Joy Spence, do rum Appleton - Rerpodução/Instagram - Rerpodução/Instagram
Joy Spence, do rum Appleton
Imagem: Rerpodução/Instagram
Maria Teresa Lara, da Herradura - Reprodução/Instagram - Reprodução/Instagram
Maria Teresa Lara, da Herradura
Imagem: Reprodução/Instagram

Não é uma história recente, no entanto. Na América Latina, há grandes pioneiras. Na Jamaica, Joy Spence, do rum Appleton, é considerada a primeira mestra-destiladora de toda a indústria de destilados (assumiu o posto em 1997). No México, Maria Teresa Lara chegou à mesma posição na Herradura em 2009 e se tornou a primeira mulher a liderar uma produção industrial de tequila.

Isso no mundo das grandes marcas, nos portfólios dos conglomerados internacionais.

No âmbito das artesanais, não dá para não mencionar a paratiense Maria Izabel Costa, que em 1996 começou a fabricar a bebida que leva seu nome no rótulo.
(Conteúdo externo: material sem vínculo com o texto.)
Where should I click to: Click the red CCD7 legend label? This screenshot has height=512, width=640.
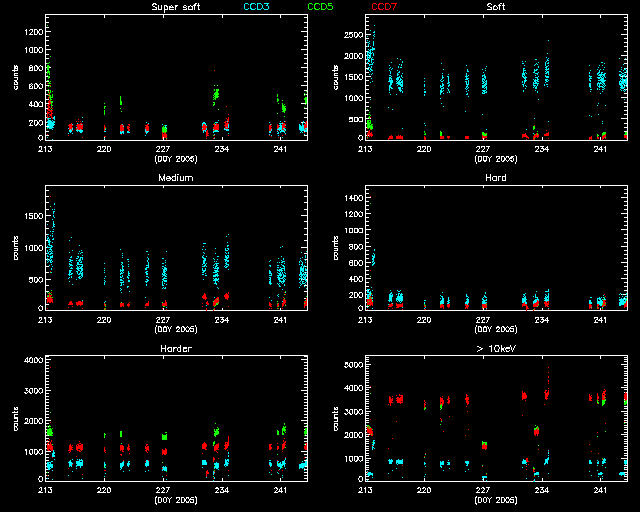(x=384, y=7)
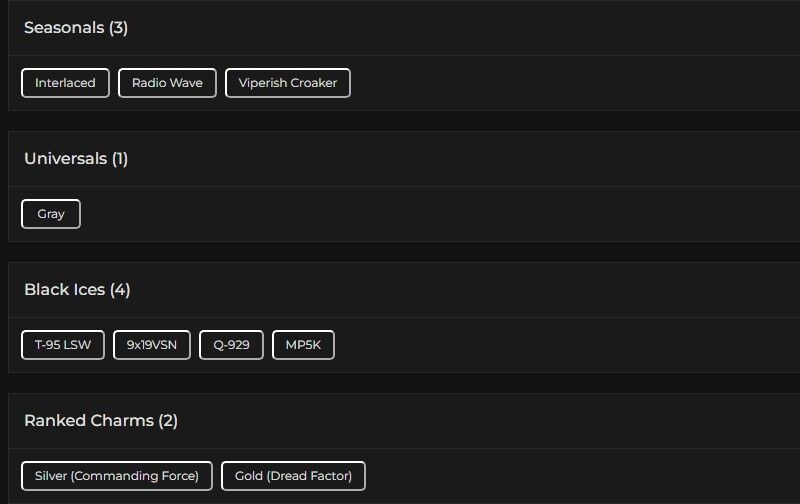
Task: Choose the Viperish Croaker seasonal skin
Action: 288,83
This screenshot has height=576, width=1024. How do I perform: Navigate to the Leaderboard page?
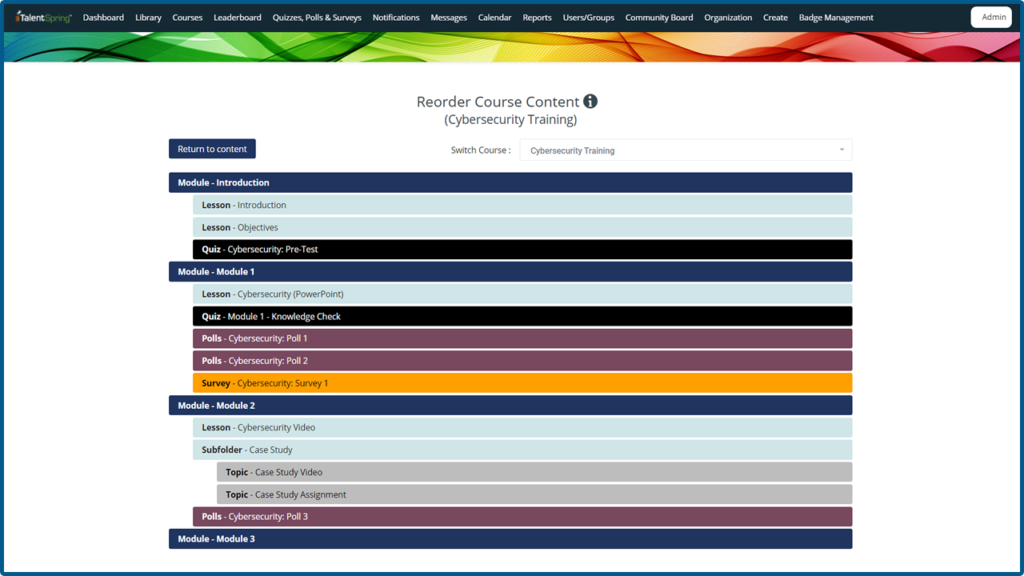click(x=237, y=17)
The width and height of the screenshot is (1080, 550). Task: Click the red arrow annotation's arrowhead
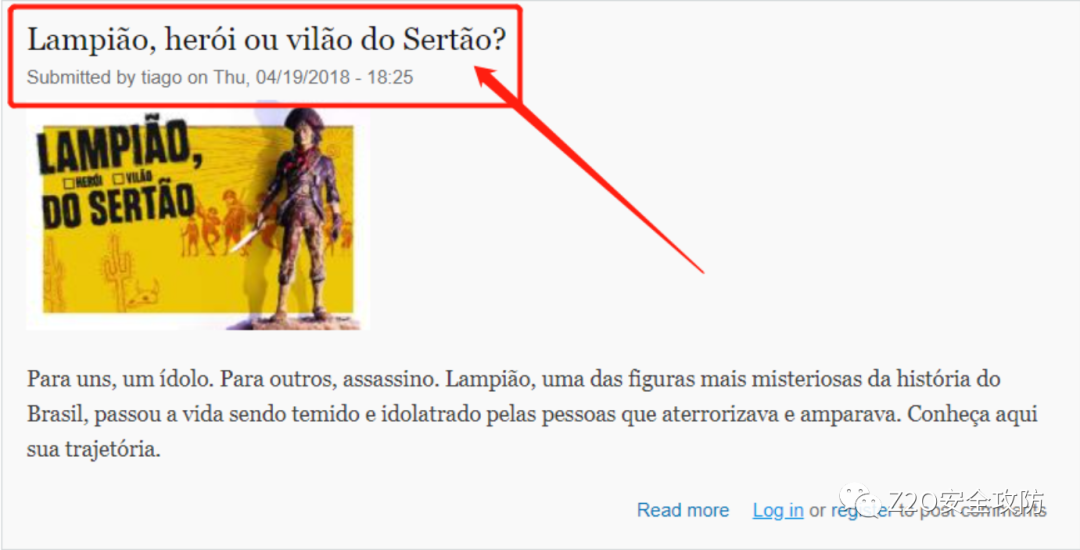[492, 79]
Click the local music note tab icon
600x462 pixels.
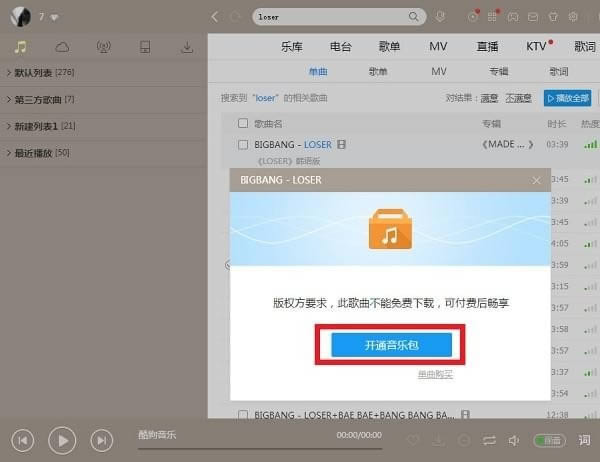21,47
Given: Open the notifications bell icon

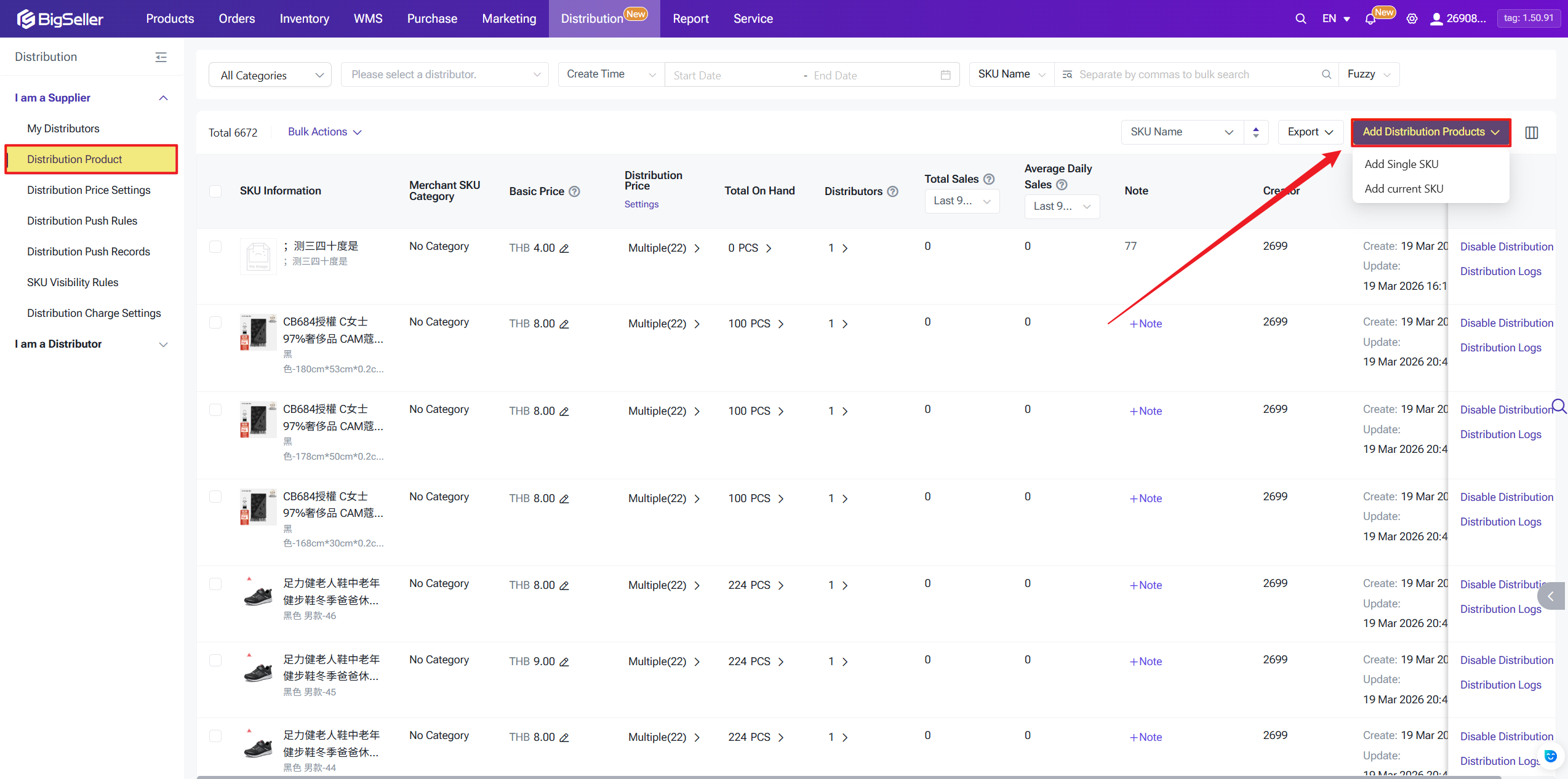Looking at the screenshot, I should pos(1370,19).
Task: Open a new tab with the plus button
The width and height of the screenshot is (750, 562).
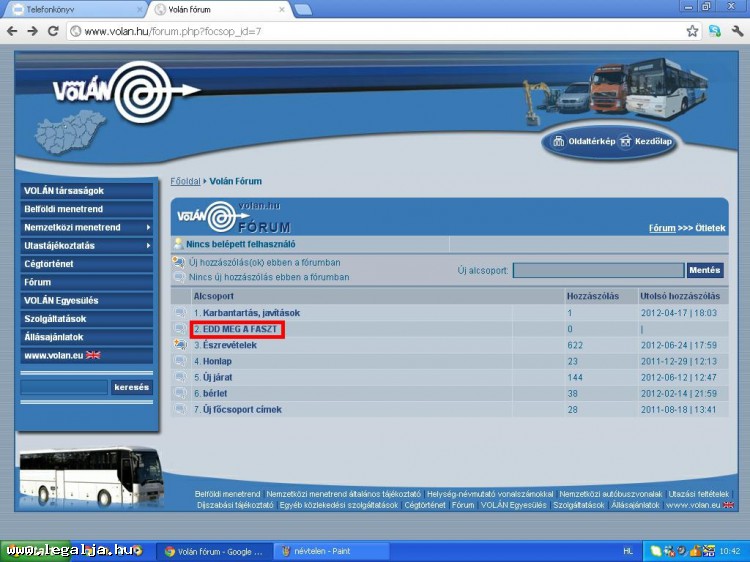Action: click(302, 10)
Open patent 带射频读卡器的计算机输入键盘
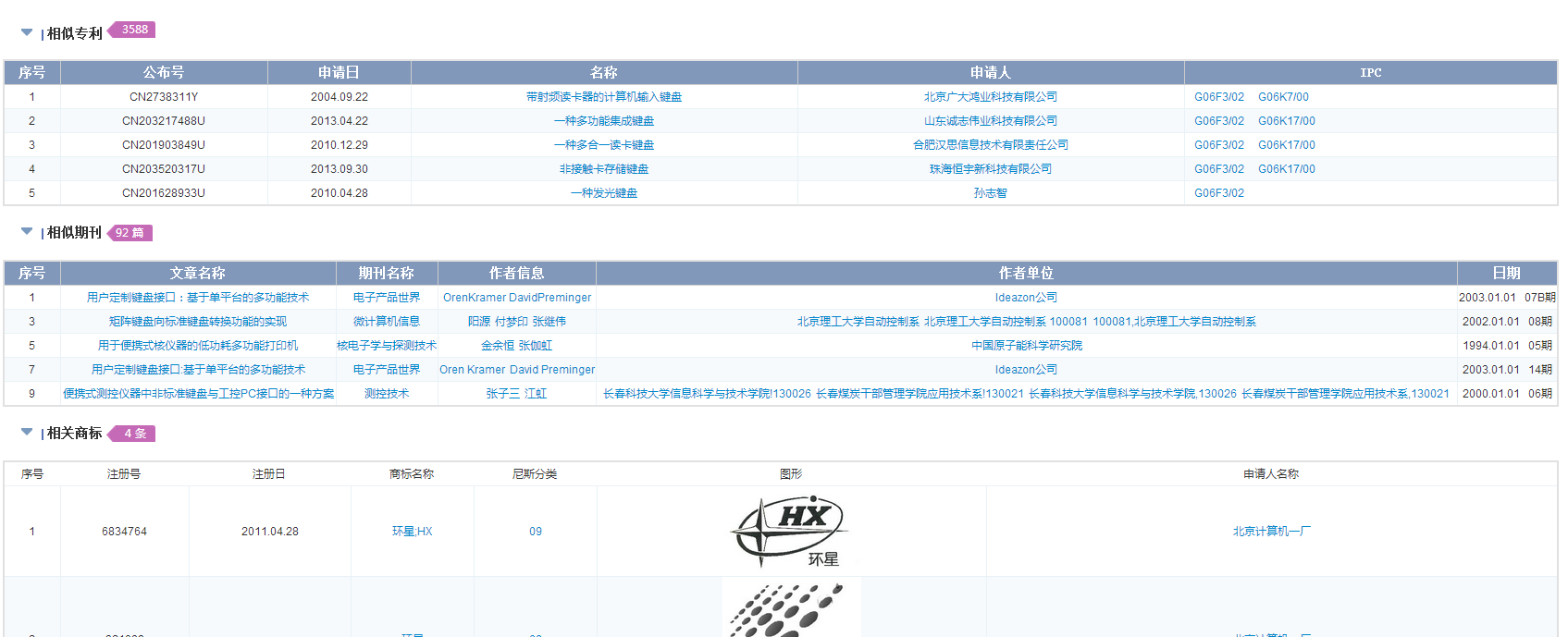 [x=603, y=97]
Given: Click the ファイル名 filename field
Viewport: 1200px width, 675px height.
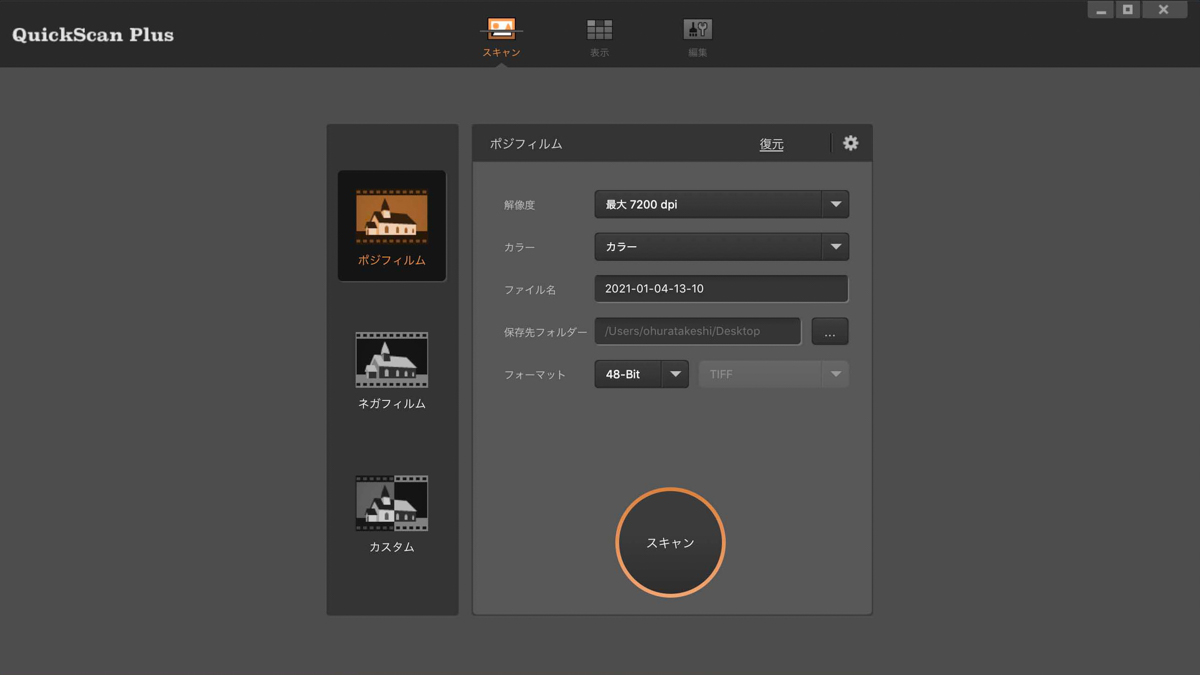Looking at the screenshot, I should 720,288.
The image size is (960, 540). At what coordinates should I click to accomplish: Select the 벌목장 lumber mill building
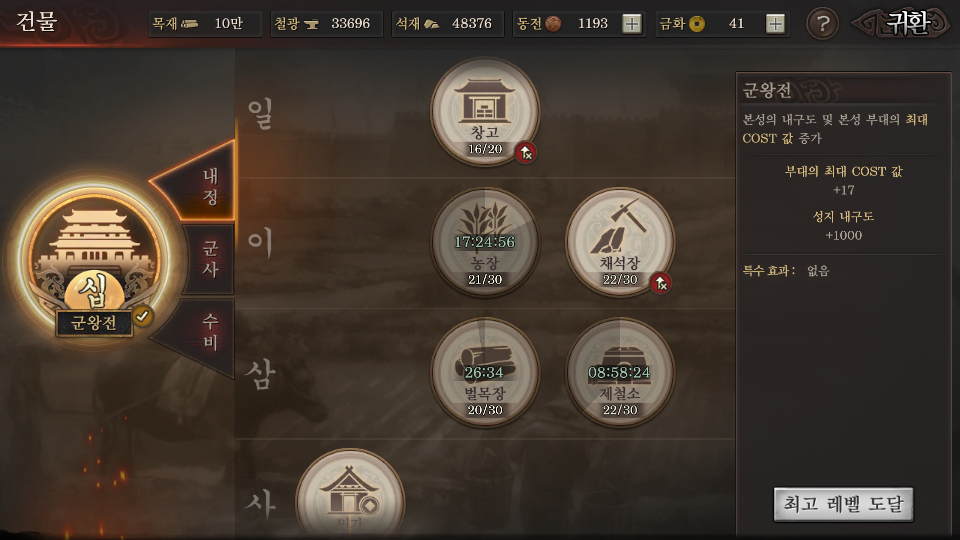tap(485, 372)
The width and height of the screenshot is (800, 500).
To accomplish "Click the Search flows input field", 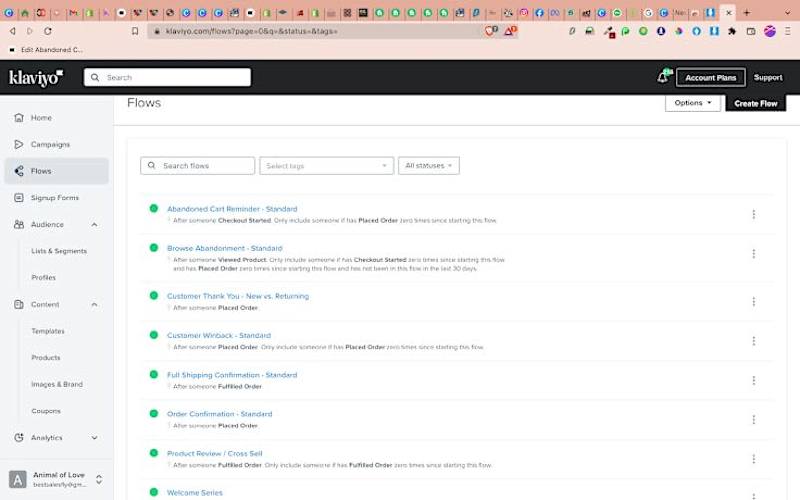I will click(x=197, y=166).
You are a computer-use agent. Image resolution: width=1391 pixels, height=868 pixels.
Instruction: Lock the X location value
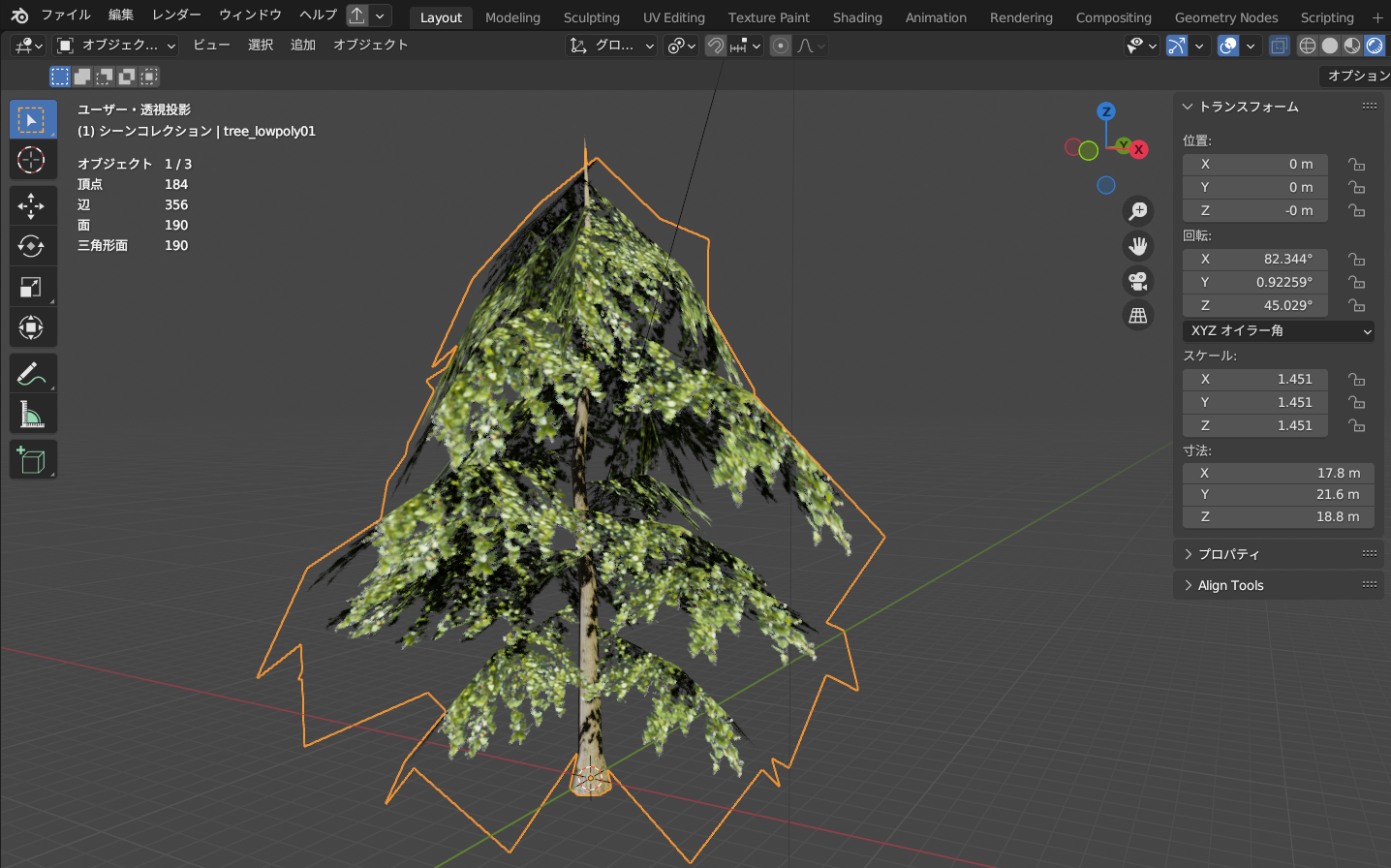[x=1356, y=164]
Maria Izabel, que faz e batiza cachaças premium - Reprodução/Instagram - Reprodução/Instagram
Maria Izabel, que faz e batiza cachaças premium
Imagem: Reprodução/Instagram

A Maria Izabel é uma das cachaças mais reconhecidas e premiadas do mercado, mas, justamente por ser "pinga de mulher", ainda sofre preconceito. O caminho é longo.